For weeks?
Until two nights ago, he’d shown me only his gentler side.
“He busted Lucas’s nose during training,” she continued. “Last night, he punched a window and needed eight stitches.”
Last night? While he’d been with Veronica. “It has nothing to do with me,” I assured them. If I’d had claws, I would have scraped them over the lockers.
Calm.
“I happen to think it has everything to do with you,” Trina said. “I’ve seen the way he watches you when you’re not looking.”
“And I swear vessels burst in his forehead every time Gavin mentions your name,” Mackenzie said, nodding.
“Guys. Cole broke up with me. I told him I’d work on being his friend, and I will, but that doesn’t mean I’m going to stroke his...uh, ego and make him smile.”
“Fine,” Trina replied. “We’ll stop trying to convince you to sex him up, but you still gotta talk to him. You’re the only one he’ll listen to.”

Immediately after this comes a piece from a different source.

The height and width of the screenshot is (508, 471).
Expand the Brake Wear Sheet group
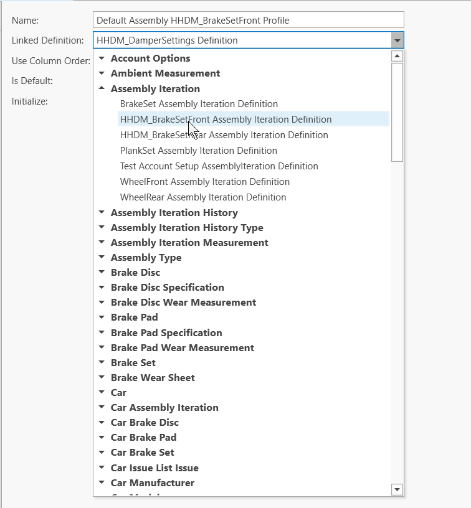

“I don’t think that’s true.”
She ignored me, saying, “He disappears for hours at a time. No one knows where he goes. He’s paranoid we won’t keep detailed records about what we find on patrol. He gets phone calls from blocked numbers and steps out of the room so no one will overhear his conversations. Before, he kept us in the loop about everything.”
So he was still spying on the slayers. But what was it, exactly, that he was trying to uncover?

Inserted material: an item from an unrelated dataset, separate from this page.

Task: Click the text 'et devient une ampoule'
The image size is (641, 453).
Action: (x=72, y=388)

I reached my destination, freed the lock on my locker and stuffed my bag inside. “I’ll talk to him about his weirdness, but that’s all I can promise.”
Mackenzie shocked me to my bones when she hugged me. “Thank you. We, like, seriously owe you one.”
As if our conversation had summoned him, Cole turned the corner and strolled down the hall toward us. He was wearing a red baseball cap and had his hands in his pockets. I couldn’t see his newest wound. He walked past us, nodding at Trina, then Mackenzie—avoiding me. My chest constricted.
“Or maybe I won’t be talking to him,” I muttered, and took off for my first class.
Just before Cole turned the corner, he looked back at me; our gazes locked. I tripped over my own feet. No vision. But I saw hunger. Fury. Regret. Remorse. Fear. Then he was gone.
Someone laughed, breaking me from the spell he’d woven. Dazed, a little angry with myself—calm, dang it—I looked to see what was so funny. Wren and Poppy stood with a group of girls making fun of a tall, skinny redhead with freckles and braces. Wren and Poppy weren’t laughing, but they weren’t stopping the taunts, either. The redhead was doing her best not to cry.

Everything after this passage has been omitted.